Dalam refleksi ini, saya bertanya dalam diri saya,
apakah saya sudah memaknai hidup ini dan menjadi inspirasi bagi orang lain?
Saya sendiri tidak begitu yakin sudah menjadi inspirasi bagi orang lain dan
memaknai hidup secara benar. Oleh karena itu, saya merenungkan perumpamaan benih
yang ditabur (Luk 8:4-15) untuk melihat gambaran diri. Benih yang jatuh di
pinggir jalan dan diinjak merupakan gambaran pribadi yang tidak berkualitas.
Kemudian benih yang jatuh di tanah yang
baik merupakan gambaran pribadi berkualitas, karena bisa mengembangkan potensi
dan mendapat dukungan dari sekitarnya. Saya mengingat ada begitu banyak orang
baik yang hadir dalam hidup saya. Saya
mendapat banyak hal secara cuma-cuma. Oleh karena itu, saya menyiapkan diri
untuk dituntut lebih dan memberikan diri kepada orang banyak secara cuma-cuma juga. Saya merasa ini
bukan do ut des, tetapi sikap syukur untuk memaknai hidup dan berarti
untuk orang banyak. Inilah yang disebut Manusia Ekaristi.
Saya membayangkan benih yang akan tumbuh adalah saya.
Jika benih itu jatuh di tempat yang kering, tandus, berduri, maka saya akan
mati dan tidak bermakna. Namun jika benih itu disiapkan dengan baik untuk
ditanam di tempat yang baik, maka saya yakin benih itu akan menjadi berkat dan
menghasilkan buah berlipat ganda. Saya sendiri terinspirasi dari pribadi Yesus.

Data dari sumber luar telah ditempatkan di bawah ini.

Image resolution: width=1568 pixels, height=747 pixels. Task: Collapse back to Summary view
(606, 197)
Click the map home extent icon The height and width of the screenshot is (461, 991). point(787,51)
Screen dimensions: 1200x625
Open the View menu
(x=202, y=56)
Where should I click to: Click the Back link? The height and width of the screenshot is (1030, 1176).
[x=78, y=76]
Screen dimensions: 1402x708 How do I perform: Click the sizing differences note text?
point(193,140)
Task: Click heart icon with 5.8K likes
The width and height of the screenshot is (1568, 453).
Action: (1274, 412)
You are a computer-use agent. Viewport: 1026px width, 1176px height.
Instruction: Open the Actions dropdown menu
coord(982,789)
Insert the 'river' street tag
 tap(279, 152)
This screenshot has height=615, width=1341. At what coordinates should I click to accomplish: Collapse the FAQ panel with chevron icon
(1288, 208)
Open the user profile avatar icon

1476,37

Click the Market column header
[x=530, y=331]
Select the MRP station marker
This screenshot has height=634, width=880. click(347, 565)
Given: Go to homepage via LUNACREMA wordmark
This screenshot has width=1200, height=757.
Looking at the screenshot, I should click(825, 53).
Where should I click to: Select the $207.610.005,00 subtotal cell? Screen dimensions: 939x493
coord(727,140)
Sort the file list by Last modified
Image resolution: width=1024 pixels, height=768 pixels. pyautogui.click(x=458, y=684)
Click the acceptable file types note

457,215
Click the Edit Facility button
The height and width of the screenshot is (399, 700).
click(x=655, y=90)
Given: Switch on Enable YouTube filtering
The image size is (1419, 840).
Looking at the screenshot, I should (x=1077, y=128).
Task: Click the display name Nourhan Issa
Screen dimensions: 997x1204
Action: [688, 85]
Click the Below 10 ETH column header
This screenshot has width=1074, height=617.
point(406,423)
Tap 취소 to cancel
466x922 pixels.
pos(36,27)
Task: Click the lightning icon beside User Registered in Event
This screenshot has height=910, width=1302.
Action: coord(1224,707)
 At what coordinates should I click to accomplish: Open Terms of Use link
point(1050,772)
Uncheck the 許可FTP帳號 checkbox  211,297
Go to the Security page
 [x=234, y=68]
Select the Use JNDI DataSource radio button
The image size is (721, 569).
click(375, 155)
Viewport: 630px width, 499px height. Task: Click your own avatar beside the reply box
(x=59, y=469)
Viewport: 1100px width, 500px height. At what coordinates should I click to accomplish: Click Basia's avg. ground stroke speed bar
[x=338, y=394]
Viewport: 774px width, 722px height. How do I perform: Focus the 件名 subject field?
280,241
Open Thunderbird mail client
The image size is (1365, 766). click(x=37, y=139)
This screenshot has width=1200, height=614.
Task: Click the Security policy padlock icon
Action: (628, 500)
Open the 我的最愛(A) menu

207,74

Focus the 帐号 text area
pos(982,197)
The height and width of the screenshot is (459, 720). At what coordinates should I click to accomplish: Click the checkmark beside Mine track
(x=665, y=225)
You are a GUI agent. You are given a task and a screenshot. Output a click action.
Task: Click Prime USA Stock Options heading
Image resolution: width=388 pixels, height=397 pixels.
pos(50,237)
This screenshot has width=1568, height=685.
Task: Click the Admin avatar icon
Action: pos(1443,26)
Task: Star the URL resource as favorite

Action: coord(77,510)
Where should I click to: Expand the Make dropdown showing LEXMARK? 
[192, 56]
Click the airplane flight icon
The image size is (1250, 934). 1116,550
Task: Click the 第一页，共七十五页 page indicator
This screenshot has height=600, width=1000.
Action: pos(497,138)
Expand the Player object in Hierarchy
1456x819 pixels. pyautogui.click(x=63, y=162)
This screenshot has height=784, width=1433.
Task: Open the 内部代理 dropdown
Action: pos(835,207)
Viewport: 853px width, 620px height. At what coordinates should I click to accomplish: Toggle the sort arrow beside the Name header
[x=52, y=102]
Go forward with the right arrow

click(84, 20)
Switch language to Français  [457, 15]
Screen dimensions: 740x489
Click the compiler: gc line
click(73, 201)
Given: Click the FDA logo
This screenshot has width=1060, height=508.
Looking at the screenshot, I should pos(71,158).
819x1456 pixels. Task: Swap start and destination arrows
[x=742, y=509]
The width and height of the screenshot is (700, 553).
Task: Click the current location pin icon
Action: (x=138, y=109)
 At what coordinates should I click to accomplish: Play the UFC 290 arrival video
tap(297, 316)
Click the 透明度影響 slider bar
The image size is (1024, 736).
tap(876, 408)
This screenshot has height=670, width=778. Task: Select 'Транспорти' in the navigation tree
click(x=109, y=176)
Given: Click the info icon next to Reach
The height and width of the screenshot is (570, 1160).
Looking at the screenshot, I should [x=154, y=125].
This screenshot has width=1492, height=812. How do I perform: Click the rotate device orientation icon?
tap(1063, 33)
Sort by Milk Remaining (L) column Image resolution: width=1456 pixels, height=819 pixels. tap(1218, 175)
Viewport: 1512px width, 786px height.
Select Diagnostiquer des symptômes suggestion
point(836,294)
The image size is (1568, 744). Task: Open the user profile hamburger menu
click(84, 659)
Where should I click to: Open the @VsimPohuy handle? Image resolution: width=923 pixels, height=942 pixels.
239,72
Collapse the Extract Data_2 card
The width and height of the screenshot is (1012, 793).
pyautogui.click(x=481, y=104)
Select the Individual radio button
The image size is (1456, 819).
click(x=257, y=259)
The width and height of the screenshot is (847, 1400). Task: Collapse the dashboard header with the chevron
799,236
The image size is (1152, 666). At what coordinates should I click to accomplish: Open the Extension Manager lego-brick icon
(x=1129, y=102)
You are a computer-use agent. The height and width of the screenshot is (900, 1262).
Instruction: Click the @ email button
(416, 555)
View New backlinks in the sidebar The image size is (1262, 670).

Yesus adalah tokoh yang mampu memaknai dirinya sebagai Penyelamat. Yesus
merupakan inspirasi banyak orang, sehingga keteladanannya ditiru para
santa-santo dan orang beriman.
Civita merupakan tempat pembenihan. Saya sebagai benih
disiapkan untuk menjadi benih yang tangguh dan berkualitas. Saya disiapkan
untuk ditabur di mana pun, entah tempat yang subur atau tempat berduri. Benih
tidak bisa memilih di mana ia akan ditabur petani. Demikian juga perutusan
hidup, saya tidak bisa menentukan hidup yang
selalu baik dan memilih ditempatkan di tanah yang subur. Oleh karena itu, saya
berusaha memaknai dari setiap peristiwa dan tugas yang tidak terduga, sehingga
dalam menjalankannya saya tetap bergembira dan menjalankannya dengan hati bebas.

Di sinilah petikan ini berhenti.